Наибольшее внимание в докладе Ежов уделил структуре и конкретной деятельности разоблаченного НКВД «блока». Его, оказывается, возглавляли Пятаков, Сокольников, Радек и Серебряков, что явствовало из их собственных и Зиновьева «признаний». Назывался он «запасным центром» и руководил вредительством и террором по всей стране. Именно ему подчинялись все региональные группы в Западной Сибири, Азово-Черноморском крае, на Урале и другие[6].
Ежов не мудрствовал лукаво, а точно следовал «Директиве», устанавливая «руководителей» преступных групп, объявляя ими тех, кто в прошлом являлся видным деятелем той или иной оппозиции и потому был в свое время выслан в провинцию, где и работал многие годы. Например, Коцюбинского, Белобородова, Муратова. Затем нарком прибег к иному, чисто формальному приему.
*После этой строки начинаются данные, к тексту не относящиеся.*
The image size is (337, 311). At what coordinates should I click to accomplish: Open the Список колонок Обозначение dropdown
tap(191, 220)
Связал бывших оппозиционеров, занимавших большие посты в промышленности и на транспорте и «разоблаченных» в последние месяцы, с теми, кто им подчинялся напрямую или работал вместе с ними.
Именно так в докладе возникли «преступные цепочки», связавшие, например, тех, кто последовательно возглавлял Главхимпром НКТП — М.П. Томского, Г.Л. Пятакова, С.А. Ратайчака, с руководителями химических предприятий: Я.Н. Дробнисом — директором Кемеровского химкомбинатстроя, Б.О. Норкиным — директором Кемеровского химкомбината, Таммом — директором Горловского химического завода. Еще одну подобную «цепочку» протянул Ежов от Ратайчака через начальника отдела азотной промышленности Г.Е. Пушина к руководителям предприятий этой отрасли, в том числе к директору Горловского азотно-тукового комбината Уланову. Аналогичным образом НКВД и его глава поступили с железнодорожниками. Создали из них еще одну «преступную группу», включавшую заместителя наркома путей сообщения Я.А. Лившица, подчиненных ему начальников ряда железных дорог — Князева, Буянского, Шемергорна и других[7].
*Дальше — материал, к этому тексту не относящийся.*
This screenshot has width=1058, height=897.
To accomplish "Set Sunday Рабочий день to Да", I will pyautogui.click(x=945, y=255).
Подобная система «выявления врагов» могла действовать достаточно долго и безотказно, обеспечивая работой следственные органы НКВД. Но для того чтобы придать достоверность подготовке политических терактов, приходилось Использовать явно надуманные, никогда не существовавшие в действительности «заговоры». Такие, как «дело Моснарпита», по которому его директора Столповского и нескольких поваров и официантов осудили якобы за намерение отравить членов правительства, если бы те появи лись в каком-либо московском ресторане на официальном банкете[8].
Привел в своем докладе Ежов и количественные данные о репрессиях, которые вряд ли были занижены. За три месяца, с сентября по ноябрь, на Украине арестовали свыше 400 человек, в Ленинградской области — свыше 400, в Грузии — свыше 300, в Азово-Черноморском крае — свыше 200, в Западно-Сибирском — 120, в Свердловской области — свыше 100[9]. По этим далеко не полным, отрывочным данным можно с большой долей уверенности предположить, что поначалу политическим репрессиям в целом по стране подверглось от 4 до 6 тыс. человек, во много раз больше, нежели предлагал Сталин на июньском пленуме — исключить из партии всего лишь 600 троцкистов и зиновьевцев. Но несравненно меньше числа тех, кто, по словам Троцкого, находился тогда в оппозиции узкому руководству — 20—30 тысяч человек[10]. А ведь Ежов вполне мог опереться на последнюю величину и подгонять именно под нее свои умозрительные «контрольные цифры».